╭──
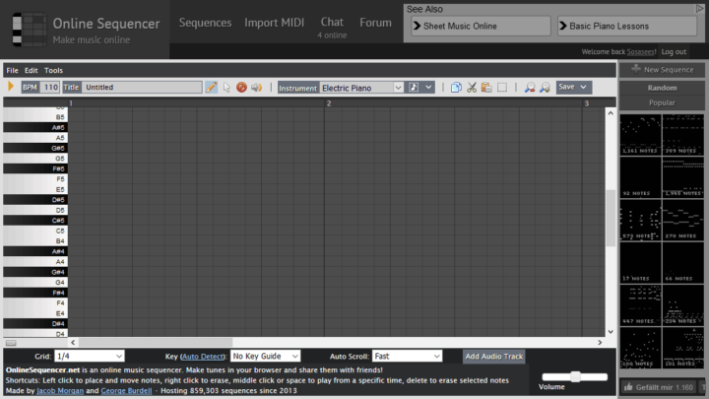Select the arrow pointer edit tool
The width and height of the screenshot is (709, 399).
(x=226, y=87)
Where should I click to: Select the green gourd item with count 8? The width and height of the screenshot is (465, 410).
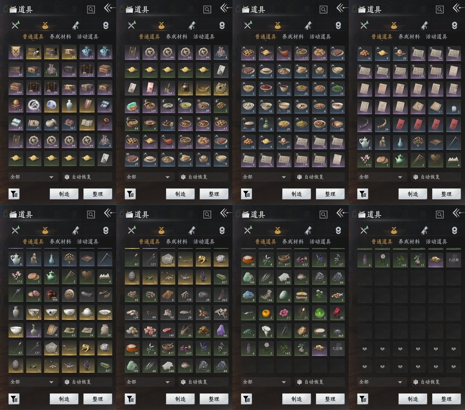[266, 123]
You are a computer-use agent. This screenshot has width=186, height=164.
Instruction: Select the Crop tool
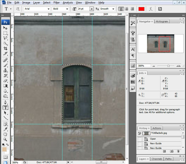pos(5,48)
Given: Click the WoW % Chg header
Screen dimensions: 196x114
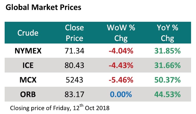Looking at the screenshot, I should (x=121, y=33).
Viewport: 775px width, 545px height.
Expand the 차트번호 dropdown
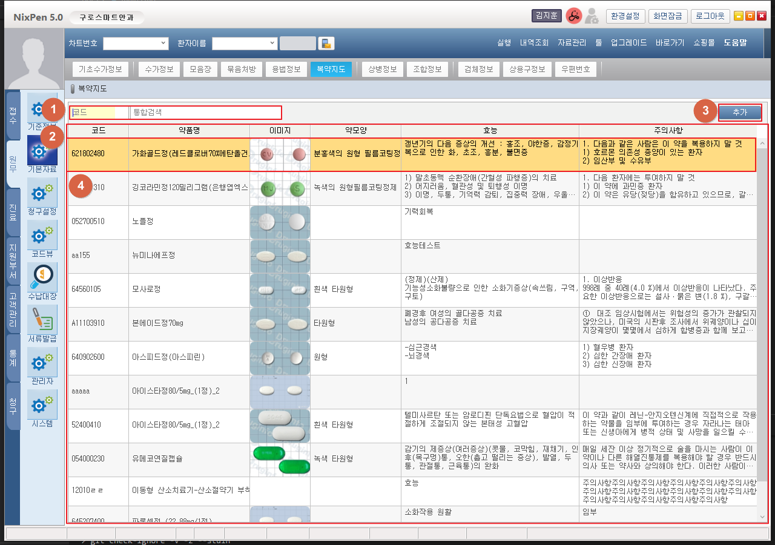coord(163,44)
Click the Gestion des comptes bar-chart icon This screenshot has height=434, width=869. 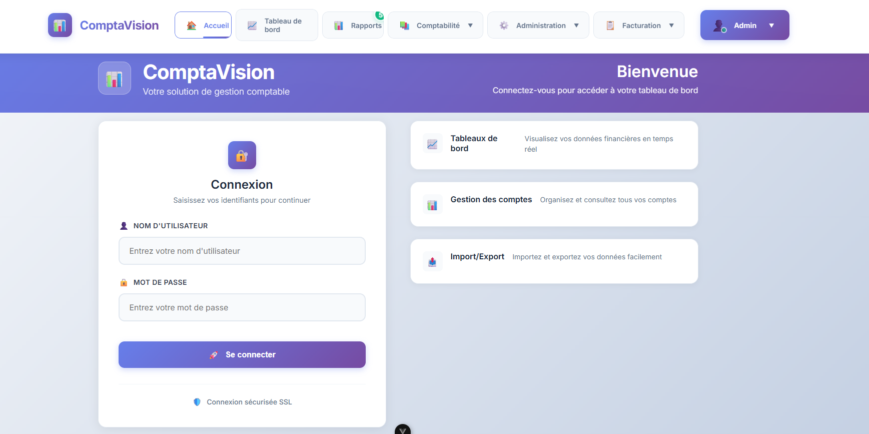(x=432, y=205)
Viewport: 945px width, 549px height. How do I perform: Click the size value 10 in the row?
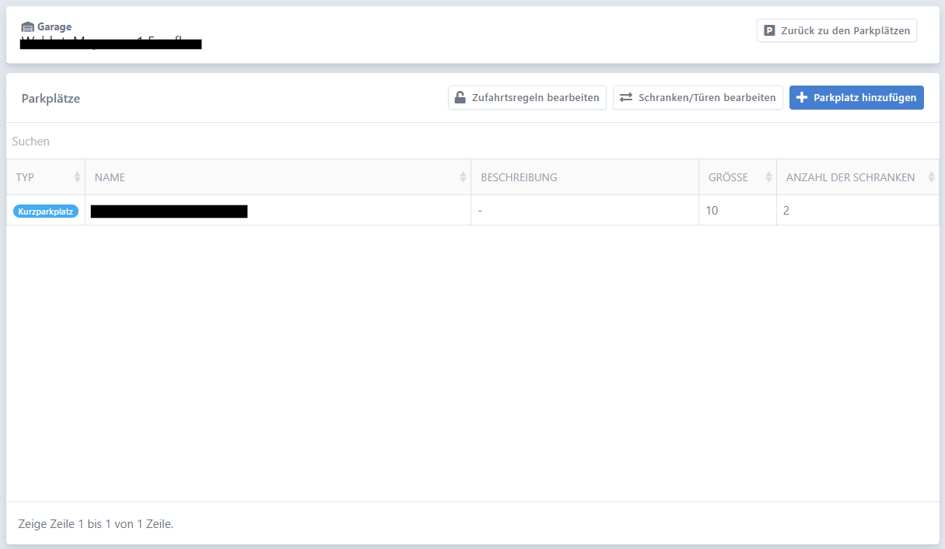[x=712, y=211]
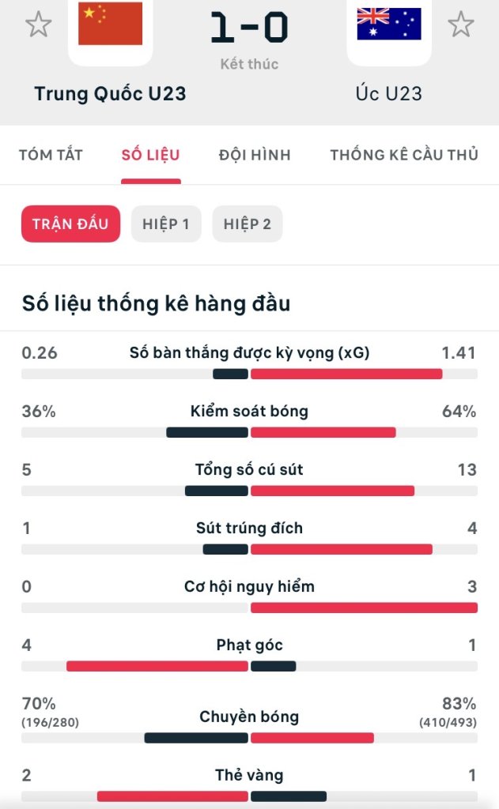Image resolution: width=499 pixels, height=809 pixels.
Task: Switch to the ĐỘI HÌNH tab
Action: point(255,155)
╰──
After locating the line containing "Where should I" in the entries above, return it and every line after it exactly, ending at the line containing "Given: Click the WoW % Chg header", without pictures.

Where should I click to: Select the green gourd item with count 8? The width and height of the screenshot is (465, 410).
[266, 123]
You are a computer-use agent. This screenshot has width=186, height=164.
Instruction: Select the Crop tool
pos(5,48)
Given: Click the WoW % Chg header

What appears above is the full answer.